FRAGMENT TEKSTU
# # #

No to jest mysl, tylko zamiast budowac petli - wiem ze chyba moge skorzystac z porownania 2 plikow txtowych, jakas mala podpowiedz w celu dokonania takowego porownania? Bedzie to chyba szybsze niz latanie calego skryptu w petli ze sprawdzaniem czy dany pakiet przypadkiem nie jest na liscie. Wiec zrobie tu i tu qlist -I nastepnie porownam te 2 pliki, a roznice dam do emerge -C. Tylko jak skutecznie porownac zawartosc tych 2 plikow (grep -v -f qlist1 qlist2)?

----------

## Garrappachc

A nie wystarczy wywalić wszystkiego z world i zrobić depclean?

----------

## soban_

Tych pakietow w stage3 nie jest az tak duzo: *Quote:*   

> app-admin/eselect
> 
> app-admin/eselect-python
> 
> app-admin/perl-cleaner
> ...

# # #

FRAGMENT DANYCH
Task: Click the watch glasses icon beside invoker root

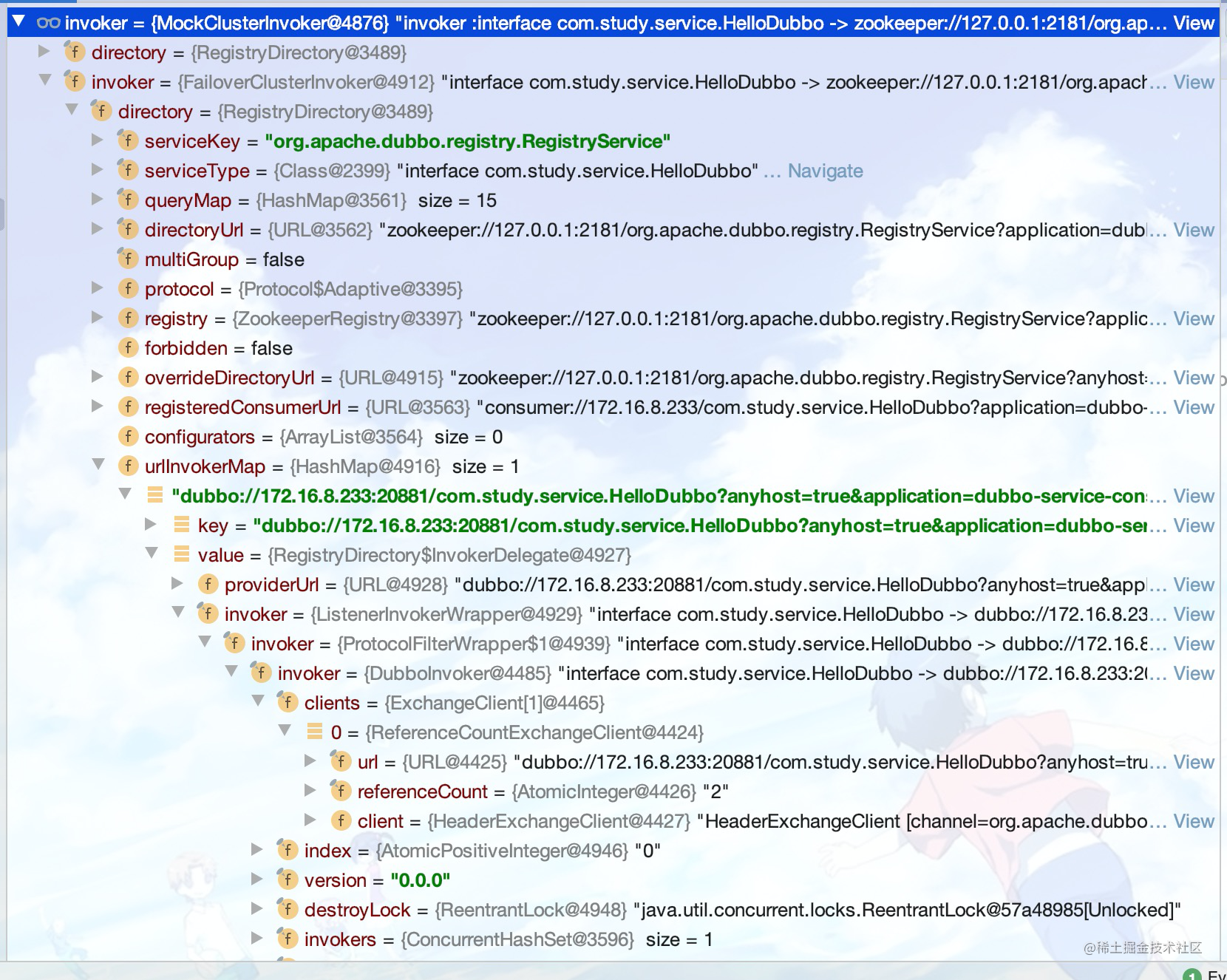Action: click(x=48, y=23)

# # #

ZADANIE PISEMNE A
Powtórz dokładnie fragment wątku o usuwaniu pakietów od "No to jest mysl, tylko" aż do "-f qlist1 qlist2)?".
ZADANIE PISEMNE B
Do jakiego polecenia, według pierwszej wypowiedzi w wątku o usuwaniu pakietów, mają trafić różnice między dwoma plikami?
ZADANIE PISEMNE C
Kontynuuj wątek o usuwaniu pakietów, zaczynając zaraz po ostatnim pokazanym wierszu.

ODPOWIEDŹ PISEMNA A
No to jest mysl, tylko zamiast budowac petli - wiem ze chyba moge skorzystac z porownania 2 plikow txtowych, jakas mala podpowiedz w celu dokonania takowego porownania? Bedzie to chyba szybsze niz latanie calego skryptu w petli ze sprawdzaniem czy dany pakiet przypadkiem nie jest na liscie. Wiec zrobie tu i tu qlist -I nastepnie porownam te 2 pliki, a roznice dam do emerge -C. Tylko jak skutecznie porownac zawartosc tych 2 plikow (grep -v -f qlist1 qlist2)?

ODPOWIEDŹ PISEMNA B
Do polecenia emerge -C.

ODPOWIEDŹ PISEMNA C
 Jakby ktos potrzebowal i metoda jest skuteczna z porownaniem  (grep -v -f qlist1 qlist2), pozniej tak jak w pierwszym poscie wystarczy zrobic, uzywajac cat do zlistowania plikow i | xargs emerge -C.

----------

## joi_

 *soban_ wrote:*   

> No to jest mysl, tylko zamiast budowac petli - wiem ze chyba moge skorzystac z porownania 2 plikow txtowych, jakas mala podpowiedz w celu dokonania takowego porownania?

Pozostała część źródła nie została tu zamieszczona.